There is a large number of [memory-infra][] metrics, breaking down usage
attributed to different components and processes.

![memory-infra metrics](https://storage.googleapis.com/chromium-docs.appspot.com/a73239c6367ed0f844500e51ce1e04556cb99b4f.png)

Most memory metrics have the form
`memory:{browser}:{processes}:{source}:{component}:{kind}`
where:

*   **browser:** One of `chrome` or `webview`.
*   **processess:** One of `browser_process`, `renderer_processess`,
    `gpu_process`, or `all_processess`.
*   **source:** One of `reported_by_chrome` or `reported_by_os`
*   **component:** May be a Chrome component, e.g. `skia` or `sqlite`;
    details about a specific component, e.g. `v8:heap`; or a class of memory
    as seen by the OS, e.g. `system_memory:native_heap` or `gpu_memory`. If
    reported by chrome, the metrics are gathered by `MemoryDumpProvider`s,
    probes placed in the specific components' codebase. For example, in
    "memory:chrome:all_processes:reported_by_chrome:net:effective_size_avg,"
    the component is "net" which is Chrome's network stack and
    "reported_by_chrome" means that this metric is gathered via probes in
    the network stack.
*   **kind:** The kind of memory being reported. For metrics reported by
    Chrome this usually is `effective_size` (others are `locked_size`
    and `allocated_objects_size`); for metrics by the OS this usually is
    `proportional_resident_size` (others are `peak_resident_size` and
    `private_dirty_size`).

[memory-infra]: /docs/memory-infra/README.md

## Appendix

There are a few other benchmarks maintained by the memory-infra team.
These also use the same set of metrics as system health, but have differences
on the kind of stories that they run.

### memory.top_10_mobile

The [memory.top_10_mobile][memory_py] benchmark is in the process of being deprecated
in favor of system health benchmarks. This process, however, hasn't been
finalized and currently they are still the reference benchmark used for
decision making in the Android release process. Therefore, **it is important
to diagnose and fix regressions caught by this benchmark**.

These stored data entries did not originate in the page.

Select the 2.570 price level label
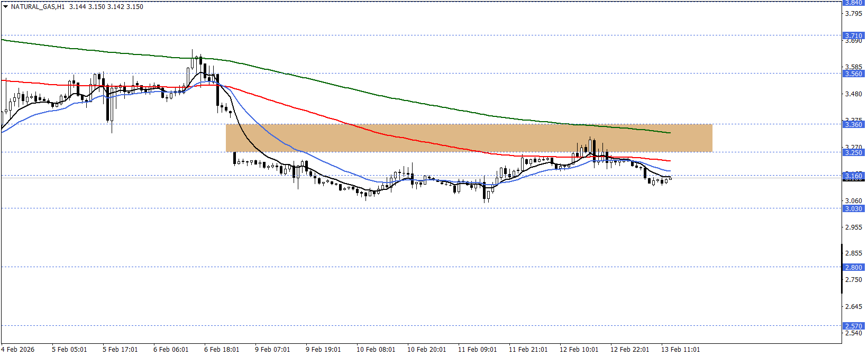The image size is (868, 356). [853, 326]
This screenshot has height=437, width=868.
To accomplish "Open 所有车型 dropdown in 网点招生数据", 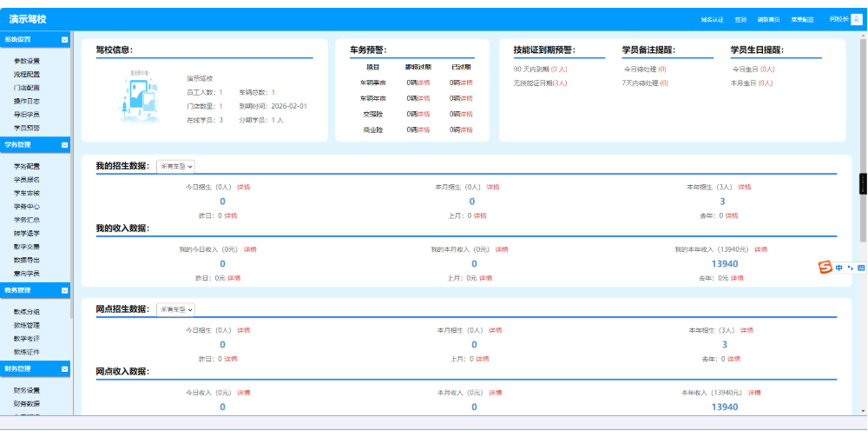I will pyautogui.click(x=176, y=309).
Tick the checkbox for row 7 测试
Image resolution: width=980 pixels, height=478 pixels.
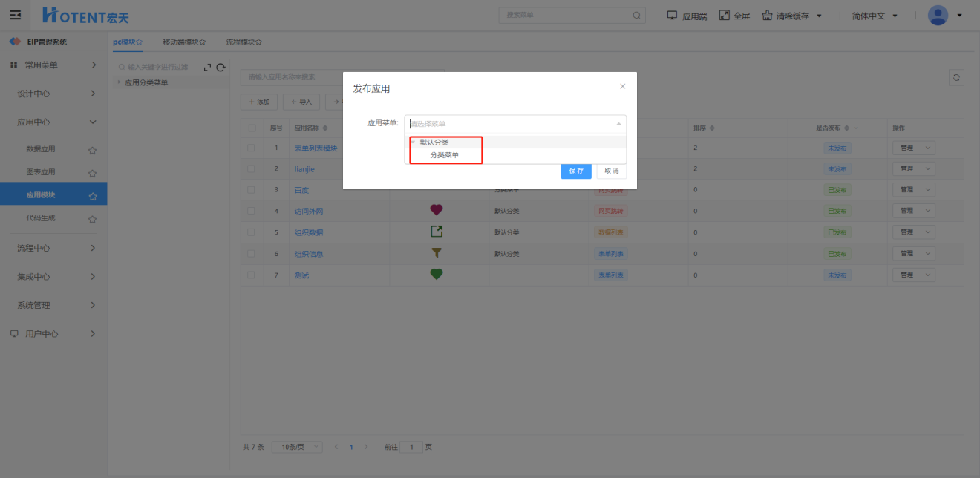coord(252,275)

The benchmark's work flow is:

- Cycle between:

  - load a page on Chrome, wait for it to load, [force garbage collection
    and measure memory][measure];
  - push Chrome to the background, force garbage collection and measure
    memory again.

- Repeat for each of 10 pages *without closing the browser*.

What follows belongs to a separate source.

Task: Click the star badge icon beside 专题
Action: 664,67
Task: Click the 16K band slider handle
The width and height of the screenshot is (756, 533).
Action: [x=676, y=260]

- Close the browser, re-open and repeat the full page set a total of 5 times.

- Story groups are either `foreground` or `background` depending on the state
  of the browser at the time of measurement.

The main difference to watch out between this and system health benchmarks is
that, since a single browser instance is kept open and shared by many
individual stories, they are not independent of each other. In particular, **do
not use the `--story-filter` argument when trying to reproduce regressions**
on these benchmarks, as doing so will affect the results.

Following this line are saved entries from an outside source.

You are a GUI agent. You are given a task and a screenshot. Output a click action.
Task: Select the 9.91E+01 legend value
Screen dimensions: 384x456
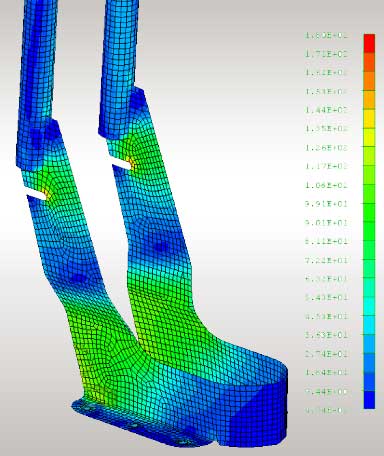pyautogui.click(x=326, y=204)
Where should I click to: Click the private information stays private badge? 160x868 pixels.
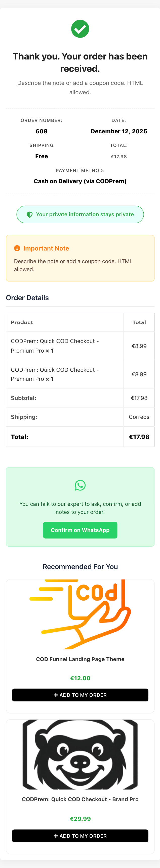click(x=80, y=215)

[memory_py]: https://cs.chromium.org/chromium/src/tools/perf/benchmarks/memory.py
[measure]: https://github.com/catapult-project/catapult/blob/master/telemetry/telemetry/internal/actions/action_runner.py#L133

### Dual browser benchmarks

Dual browser benchmarks are intended to assess the memory implications of
shared resources between Chrome and WebView.

*   [memory.dual_browser_test][memory_extra_py] - cycle between doing Google
    searches on a WebView-based browser (a stand-in for the Google Search app)
    and loading pages on Chrome. Runs on Android devices only.

    Story groups are either `on_chrome` or `on_webview`, indicating the browser
    in foreground at the moment when the memory measurement was made.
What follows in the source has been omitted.